Change every instance of "Find the location of" in the listing below to "Give the position of", leaving everything else untouched.

------ Entries provided

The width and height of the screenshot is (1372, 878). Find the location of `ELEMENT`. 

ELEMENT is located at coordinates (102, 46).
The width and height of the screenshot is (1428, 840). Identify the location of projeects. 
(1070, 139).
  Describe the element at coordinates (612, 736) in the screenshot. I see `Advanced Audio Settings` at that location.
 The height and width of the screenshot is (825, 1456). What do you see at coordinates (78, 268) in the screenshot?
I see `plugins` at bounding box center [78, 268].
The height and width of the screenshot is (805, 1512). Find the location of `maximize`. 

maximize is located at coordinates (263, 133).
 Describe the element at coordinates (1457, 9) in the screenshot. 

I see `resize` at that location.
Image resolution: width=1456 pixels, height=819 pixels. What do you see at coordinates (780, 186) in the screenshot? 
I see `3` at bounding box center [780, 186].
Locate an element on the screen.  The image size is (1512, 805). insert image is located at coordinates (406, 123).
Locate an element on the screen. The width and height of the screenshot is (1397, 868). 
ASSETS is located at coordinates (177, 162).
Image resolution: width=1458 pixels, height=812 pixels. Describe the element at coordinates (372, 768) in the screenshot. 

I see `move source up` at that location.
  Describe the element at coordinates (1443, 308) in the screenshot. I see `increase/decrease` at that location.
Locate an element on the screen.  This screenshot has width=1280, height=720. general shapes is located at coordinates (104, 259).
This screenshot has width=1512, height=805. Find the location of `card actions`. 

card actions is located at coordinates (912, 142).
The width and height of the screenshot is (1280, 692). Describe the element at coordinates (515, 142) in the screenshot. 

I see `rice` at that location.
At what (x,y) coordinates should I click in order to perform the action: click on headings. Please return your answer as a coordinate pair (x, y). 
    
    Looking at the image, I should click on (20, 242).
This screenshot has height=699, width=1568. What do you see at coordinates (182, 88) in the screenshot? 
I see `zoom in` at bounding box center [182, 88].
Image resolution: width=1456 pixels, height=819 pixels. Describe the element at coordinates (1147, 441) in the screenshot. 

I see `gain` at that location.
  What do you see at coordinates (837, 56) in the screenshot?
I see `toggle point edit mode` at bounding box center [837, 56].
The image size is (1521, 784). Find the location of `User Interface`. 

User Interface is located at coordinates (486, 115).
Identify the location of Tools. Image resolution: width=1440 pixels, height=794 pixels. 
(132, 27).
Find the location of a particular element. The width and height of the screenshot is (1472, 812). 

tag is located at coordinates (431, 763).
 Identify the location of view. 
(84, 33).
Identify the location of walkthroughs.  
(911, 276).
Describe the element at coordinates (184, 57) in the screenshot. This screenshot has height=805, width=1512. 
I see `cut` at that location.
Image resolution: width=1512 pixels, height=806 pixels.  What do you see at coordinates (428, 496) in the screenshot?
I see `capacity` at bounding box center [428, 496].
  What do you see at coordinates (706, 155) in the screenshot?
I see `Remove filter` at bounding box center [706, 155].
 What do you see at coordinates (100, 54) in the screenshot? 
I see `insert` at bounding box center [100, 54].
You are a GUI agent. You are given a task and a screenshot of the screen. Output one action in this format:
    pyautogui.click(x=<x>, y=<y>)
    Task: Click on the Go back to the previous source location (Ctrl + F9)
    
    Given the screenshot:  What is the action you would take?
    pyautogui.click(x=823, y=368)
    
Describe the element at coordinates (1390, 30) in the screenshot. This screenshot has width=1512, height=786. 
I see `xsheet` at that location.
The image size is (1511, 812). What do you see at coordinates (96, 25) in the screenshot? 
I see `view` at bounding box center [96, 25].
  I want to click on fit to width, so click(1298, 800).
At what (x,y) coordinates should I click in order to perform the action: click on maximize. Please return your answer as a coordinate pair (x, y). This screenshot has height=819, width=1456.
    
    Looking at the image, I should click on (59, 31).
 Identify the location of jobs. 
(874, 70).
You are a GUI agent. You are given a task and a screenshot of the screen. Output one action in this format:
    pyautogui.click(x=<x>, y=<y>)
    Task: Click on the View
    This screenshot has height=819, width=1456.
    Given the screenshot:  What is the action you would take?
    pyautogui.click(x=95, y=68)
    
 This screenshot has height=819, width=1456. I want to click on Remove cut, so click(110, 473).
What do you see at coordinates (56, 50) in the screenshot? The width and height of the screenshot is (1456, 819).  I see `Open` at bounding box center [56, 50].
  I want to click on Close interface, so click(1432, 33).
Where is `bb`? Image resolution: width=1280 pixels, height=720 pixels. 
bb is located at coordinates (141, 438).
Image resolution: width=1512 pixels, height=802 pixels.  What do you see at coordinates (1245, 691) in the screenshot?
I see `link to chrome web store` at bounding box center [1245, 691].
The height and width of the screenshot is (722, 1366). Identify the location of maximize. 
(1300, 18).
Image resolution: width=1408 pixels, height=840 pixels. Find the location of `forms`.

------------

* Correct output:
The width and height of the screenshot is (1372, 878). Give the position of `ELEMENT`. 

ELEMENT is located at coordinates (102, 46).
The width and height of the screenshot is (1428, 840). Identify the location of projeects. 
(1070, 139).
  Describe the element at coordinates (612, 736) in the screenshot. I see `Advanced Audio Settings` at that location.
 The height and width of the screenshot is (825, 1456). What do you see at coordinates (78, 268) in the screenshot?
I see `plugins` at bounding box center [78, 268].
The height and width of the screenshot is (805, 1512). Give the position of `maximize`. 

maximize is located at coordinates (263, 133).
 Describe the element at coordinates (1457, 9) in the screenshot. 

I see `resize` at that location.
Image resolution: width=1456 pixels, height=819 pixels. What do you see at coordinates (780, 186) in the screenshot? 
I see `3` at bounding box center [780, 186].
Locate an element on the screen.  The image size is (1512, 805). insert image is located at coordinates (406, 123).
Locate an element on the screen. The width and height of the screenshot is (1397, 868). 
ASSETS is located at coordinates (177, 162).
Image resolution: width=1458 pixels, height=812 pixels. Describe the element at coordinates (372, 768) in the screenshot. 

I see `move source up` at that location.
  Describe the element at coordinates (1443, 308) in the screenshot. I see `increase/decrease` at that location.
Locate an element on the screen.  This screenshot has width=1280, height=720. general shapes is located at coordinates (104, 259).
This screenshot has width=1512, height=805. Give the position of `card actions`. 

card actions is located at coordinates (912, 142).
The width and height of the screenshot is (1280, 692). Describe the element at coordinates (515, 142) in the screenshot. 

I see `rice` at that location.
At what (x,y) coordinates should I click in order to perform the action: click on headings. Please return your answer as a coordinate pair (x, y). 
    
    Looking at the image, I should click on (20, 242).
This screenshot has height=699, width=1568. What do you see at coordinates (182, 88) in the screenshot? 
I see `zoom in` at bounding box center [182, 88].
Image resolution: width=1456 pixels, height=819 pixels. Describe the element at coordinates (1147, 441) in the screenshot. 

I see `gain` at that location.
  What do you see at coordinates (837, 56) in the screenshot?
I see `toggle point edit mode` at bounding box center [837, 56].
The image size is (1521, 784). Give the position of `User Interface`. 

User Interface is located at coordinates (486, 115).
Identify the location of Tools. Image resolution: width=1440 pixels, height=794 pixels. 
(132, 27).
Give the position of a particular element. The width and height of the screenshot is (1472, 812). 

tag is located at coordinates (431, 763).
 Identify the location of view. 
(84, 33).
Identify the location of walkthroughs.  
(911, 276).
Describe the element at coordinates (184, 57) in the screenshot. This screenshot has height=805, width=1512. 
I see `cut` at that location.
Image resolution: width=1512 pixels, height=806 pixels.  What do you see at coordinates (428, 496) in the screenshot?
I see `capacity` at bounding box center [428, 496].
  What do you see at coordinates (706, 155) in the screenshot?
I see `Remove filter` at bounding box center [706, 155].
 What do you see at coordinates (100, 54) in the screenshot? 
I see `insert` at bounding box center [100, 54].
You are a GUI agent. You are given a task and a screenshot of the screen. Output one action in this format:
    pyautogui.click(x=<x>, y=<y>)
    Task: Click on the Go back to the previous source location (Ctrl + F9)
    
    Given the screenshot:  What is the action you would take?
    pyautogui.click(x=823, y=368)
    
Describe the element at coordinates (1390, 30) in the screenshot. This screenshot has width=1512, height=786. 
I see `xsheet` at that location.
The image size is (1511, 812). What do you see at coordinates (96, 25) in the screenshot? 
I see `view` at bounding box center [96, 25].
  I want to click on fit to width, so click(1298, 800).
At what (x,y) coordinates should I click in order to perform the action: click on maximize. Please return your answer as a coordinate pair (x, y). This screenshot has height=819, width=1456.
    
    Looking at the image, I should click on (59, 31).
 Identify the location of jobs. 
(874, 70).
You are a GUI agent. You are given a task and a screenshot of the screen. Output one action in this format:
    pyautogui.click(x=<x>, y=<y>)
    Task: Click on the View
    This screenshot has height=819, width=1456.
    Given the screenshot:  What is the action you would take?
    pyautogui.click(x=95, y=68)
    
 This screenshot has height=819, width=1456. I want to click on Remove cut, so click(110, 473).
What do you see at coordinates (56, 50) in the screenshot? The width and height of the screenshot is (1456, 819).  I see `Open` at bounding box center [56, 50].
  I want to click on Close interface, so click(1432, 33).
Where is `bb`? Image resolution: width=1280 pixels, height=720 pixels. 
bb is located at coordinates (141, 438).
Image resolution: width=1512 pixels, height=802 pixels.  What do you see at coordinates (1245, 691) in the screenshot?
I see `link to chrome web store` at bounding box center [1245, 691].
The height and width of the screenshot is (722, 1366). Identify the location of maximize. 
(1300, 18).
Image resolution: width=1408 pixels, height=840 pixels. Give the position of `forms`.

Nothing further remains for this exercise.